Speaker
Description
Energetic particle irradiation creates a multitude of metastable defects through atomic displacements in lattice structure and/or excitations/ionizations in electronic configurations of a material. These defects are then responsible for the microstructural evolution and property changes of the material, which often come down to a balance of kinetic processes that determine whether the material will recover or whether larger-scale extended defect aggregates such as voids and loops will form. Critically, the defects most responsible for this evolution – the fastest moving defects – disappear quickly once the radiation source is removed. Thus, post-mortem examination can only provide indirect evidence of their presence and is unable to characterize neither the nature nor properties of these defects.

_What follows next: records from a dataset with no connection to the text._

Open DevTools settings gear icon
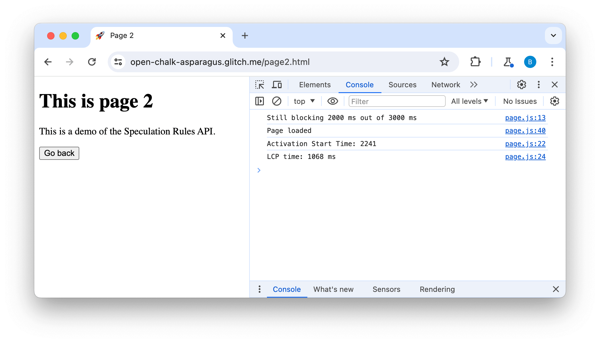The height and width of the screenshot is (343, 600). pyautogui.click(x=522, y=85)
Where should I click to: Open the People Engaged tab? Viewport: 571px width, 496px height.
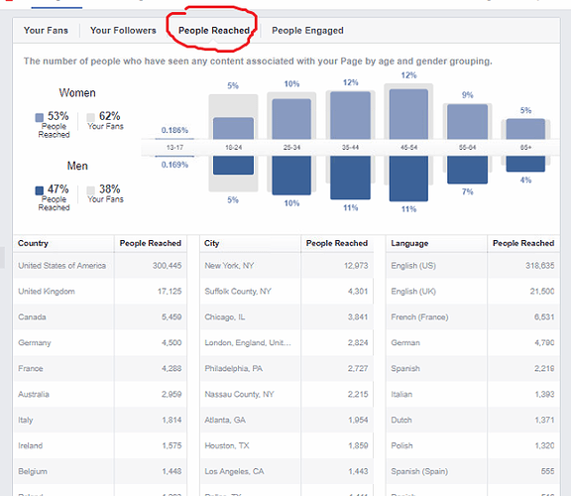tap(307, 31)
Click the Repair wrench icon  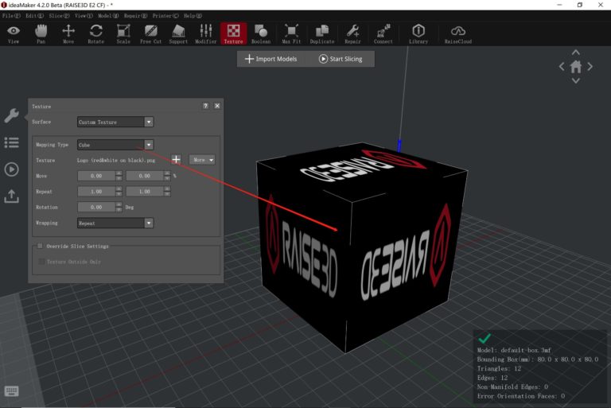(x=352, y=33)
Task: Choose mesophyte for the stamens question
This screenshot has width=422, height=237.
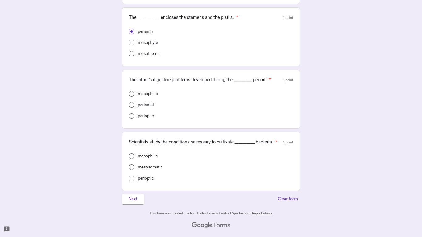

To better understand the transient behavior associated with fast moving radiation-induced defects, we have developed an in-situ positron annihilation spectroscopy beamline and an in-situ electrochemical impedance spectroscopy system at LANL’s Ion Beam Materials Laboratory that allow us to measure the vacancy-type defects and conductivity of the material as it is being irradiated. These capabilities can provide unprecedented insight into the kinetic nature of defects, both as the material approaches a steady-state defect concentration under irradiation and as it recovers once the irradiation source is removed. In this talk, I will discuss the status of these capabilities, their preliminary applications, and challenges.
*This work is supported by Center for Fundamental Understanding of Transport Under Reactor Extremes (FUTURE), DOE Office of Science Energy Frontier Research Center (EFRC) at Los Alamos National Laboratory, and Center for Integrated Nanotechnologies (CINT), a DOE of Office of Science Nanoscale Science Research Center jointly operated by Los Alamos and Sandia National Laboratories.